- [Your instructions]
The entries below are to be copied exactly, with nothing left out.

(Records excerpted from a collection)
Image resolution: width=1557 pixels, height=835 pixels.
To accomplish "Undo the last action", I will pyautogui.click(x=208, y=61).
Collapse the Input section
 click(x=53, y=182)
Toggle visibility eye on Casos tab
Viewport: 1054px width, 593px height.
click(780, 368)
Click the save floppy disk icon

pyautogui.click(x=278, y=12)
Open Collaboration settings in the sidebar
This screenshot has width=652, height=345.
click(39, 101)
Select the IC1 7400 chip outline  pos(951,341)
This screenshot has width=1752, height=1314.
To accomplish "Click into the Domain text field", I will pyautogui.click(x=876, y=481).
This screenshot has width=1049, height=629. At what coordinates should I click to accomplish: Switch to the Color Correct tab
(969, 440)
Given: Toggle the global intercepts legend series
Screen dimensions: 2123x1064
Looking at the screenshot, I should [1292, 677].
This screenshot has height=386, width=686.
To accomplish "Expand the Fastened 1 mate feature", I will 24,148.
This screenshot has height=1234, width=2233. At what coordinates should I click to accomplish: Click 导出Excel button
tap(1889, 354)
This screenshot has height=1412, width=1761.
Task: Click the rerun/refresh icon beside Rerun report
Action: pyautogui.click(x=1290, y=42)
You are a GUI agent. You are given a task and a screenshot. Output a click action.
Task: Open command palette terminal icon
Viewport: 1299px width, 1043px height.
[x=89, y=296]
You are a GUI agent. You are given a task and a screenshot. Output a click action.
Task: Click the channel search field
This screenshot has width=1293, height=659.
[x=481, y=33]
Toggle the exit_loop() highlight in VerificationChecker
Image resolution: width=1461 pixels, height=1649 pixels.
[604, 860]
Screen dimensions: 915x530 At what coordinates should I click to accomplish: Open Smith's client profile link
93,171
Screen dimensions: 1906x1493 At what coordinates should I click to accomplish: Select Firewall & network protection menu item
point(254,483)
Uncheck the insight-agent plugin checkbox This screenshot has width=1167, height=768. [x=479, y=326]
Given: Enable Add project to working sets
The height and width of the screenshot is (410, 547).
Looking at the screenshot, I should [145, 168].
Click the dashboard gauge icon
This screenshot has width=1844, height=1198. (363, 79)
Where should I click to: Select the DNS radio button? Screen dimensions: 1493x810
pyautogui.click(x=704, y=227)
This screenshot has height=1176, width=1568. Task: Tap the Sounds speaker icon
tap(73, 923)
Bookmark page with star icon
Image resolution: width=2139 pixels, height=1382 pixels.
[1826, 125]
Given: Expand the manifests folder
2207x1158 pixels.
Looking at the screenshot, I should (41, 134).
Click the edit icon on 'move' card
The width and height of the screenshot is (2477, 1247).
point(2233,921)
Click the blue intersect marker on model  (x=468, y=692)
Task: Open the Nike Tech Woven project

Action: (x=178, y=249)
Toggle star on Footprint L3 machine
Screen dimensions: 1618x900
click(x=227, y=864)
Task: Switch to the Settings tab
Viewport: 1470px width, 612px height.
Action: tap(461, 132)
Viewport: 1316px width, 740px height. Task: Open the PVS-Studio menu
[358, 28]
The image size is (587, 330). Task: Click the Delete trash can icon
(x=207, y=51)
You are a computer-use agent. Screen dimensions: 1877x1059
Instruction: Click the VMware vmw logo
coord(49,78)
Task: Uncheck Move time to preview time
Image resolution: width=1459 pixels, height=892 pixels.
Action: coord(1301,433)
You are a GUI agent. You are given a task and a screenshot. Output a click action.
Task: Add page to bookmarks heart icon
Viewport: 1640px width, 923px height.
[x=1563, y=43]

- [Answer to this exercise]
Image resolution: width=1557 pixels, height=835 pixels.
To accomplish "Undo the last action", I will pyautogui.click(x=208, y=61).
Collapse the Input section
 click(x=53, y=182)
Toggle visibility eye on Casos tab
Viewport: 1054px width, 593px height.
click(780, 368)
Click the save floppy disk icon

pyautogui.click(x=278, y=12)
Open Collaboration settings in the sidebar
This screenshot has width=652, height=345.
click(39, 101)
Select the IC1 7400 chip outline  pos(951,341)
This screenshot has width=1752, height=1314.
To accomplish "Click into the Domain text field", I will pyautogui.click(x=876, y=481).
This screenshot has width=1049, height=629. At what coordinates should I click to accomplish: Switch to the Color Correct tab
(969, 440)
Given: Toggle the global intercepts legend series
Screen dimensions: 2123x1064
Looking at the screenshot, I should [1292, 677].
This screenshot has height=386, width=686.
To accomplish "Expand the Fastened 1 mate feature", I will 24,148.
This screenshot has height=1234, width=2233. At what coordinates should I click to accomplish: Click 导出Excel button
tap(1889, 354)
This screenshot has height=1412, width=1761.
Task: Click the rerun/refresh icon beside Rerun report
Action: pyautogui.click(x=1290, y=42)
You are a GUI agent. You are given a task and a screenshot. Output a click action.
Task: Open command palette terminal icon
Viewport: 1299px width, 1043px height.
[x=89, y=296]
You are a GUI agent. You are given a task and a screenshot. Output a click action.
Task: Click the channel search field
This screenshot has width=1293, height=659.
[x=481, y=33]
Toggle the exit_loop() highlight in VerificationChecker
Image resolution: width=1461 pixels, height=1649 pixels.
[604, 860]
Screen dimensions: 915x530 At what coordinates should I click to accomplish: Open Smith's client profile link
93,171
Screen dimensions: 1906x1493 At what coordinates should I click to accomplish: Select Firewall & network protection menu item
point(254,483)
Uncheck the insight-agent plugin checkbox This screenshot has width=1167, height=768. [x=479, y=326]
Given: Enable Add project to working sets
The height and width of the screenshot is (410, 547).
Looking at the screenshot, I should [145, 168].
Click the dashboard gauge icon
This screenshot has width=1844, height=1198. (363, 79)
Where should I click to: Select the DNS radio button? Screen dimensions: 1493x810
pyautogui.click(x=704, y=227)
This screenshot has height=1176, width=1568. Task: Tap the Sounds speaker icon
tap(73, 923)
Bookmark page with star icon
Image resolution: width=2139 pixels, height=1382 pixels.
[1826, 125]
Given: Expand the manifests folder
2207x1158 pixels.
Looking at the screenshot, I should (41, 134).
Click the edit icon on 'move' card
The width and height of the screenshot is (2477, 1247).
point(2233,921)
Click the blue intersect marker on model  (x=468, y=692)
Task: Open the Nike Tech Woven project

Action: (x=178, y=249)
Toggle star on Footprint L3 machine
Screen dimensions: 1618x900
click(x=227, y=864)
Task: Switch to the Settings tab
Viewport: 1470px width, 612px height.
Action: tap(461, 132)
Viewport: 1316px width, 740px height. Task: Open the PVS-Studio menu
[358, 28]
The image size is (587, 330). Task: Click the Delete trash can icon
(x=207, y=51)
You are a computer-use agent. Screen dimensions: 1877x1059
Instruction: Click the VMware vmw logo
coord(49,78)
Task: Uncheck Move time to preview time
Image resolution: width=1459 pixels, height=892 pixels.
Action: coord(1301,433)
You are a GUI agent. You are given a task and a screenshot. Output a click action.
Task: Add page to bookmarks heart icon
Viewport: 1640px width, 923px height.
[x=1563, y=43]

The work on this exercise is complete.